• WHAT IS BEING ASKED:
The expected output is the data itself, duplicated in full.

(Pixel coordinate grounding data)
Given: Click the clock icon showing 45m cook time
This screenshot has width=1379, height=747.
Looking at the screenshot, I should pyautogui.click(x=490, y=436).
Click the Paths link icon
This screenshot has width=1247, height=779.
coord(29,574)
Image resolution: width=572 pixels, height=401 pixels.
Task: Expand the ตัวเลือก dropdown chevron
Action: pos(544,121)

• FINISHED TASK:
Given: Click the clock icon showing 45m cook time
This screenshot has width=1379, height=747.
Looking at the screenshot, I should pyautogui.click(x=490, y=436).
Click the Paths link icon
This screenshot has width=1247, height=779.
coord(29,574)
Image resolution: width=572 pixels, height=401 pixels.
Task: Expand the ตัวเลือก dropdown chevron
Action: pos(544,121)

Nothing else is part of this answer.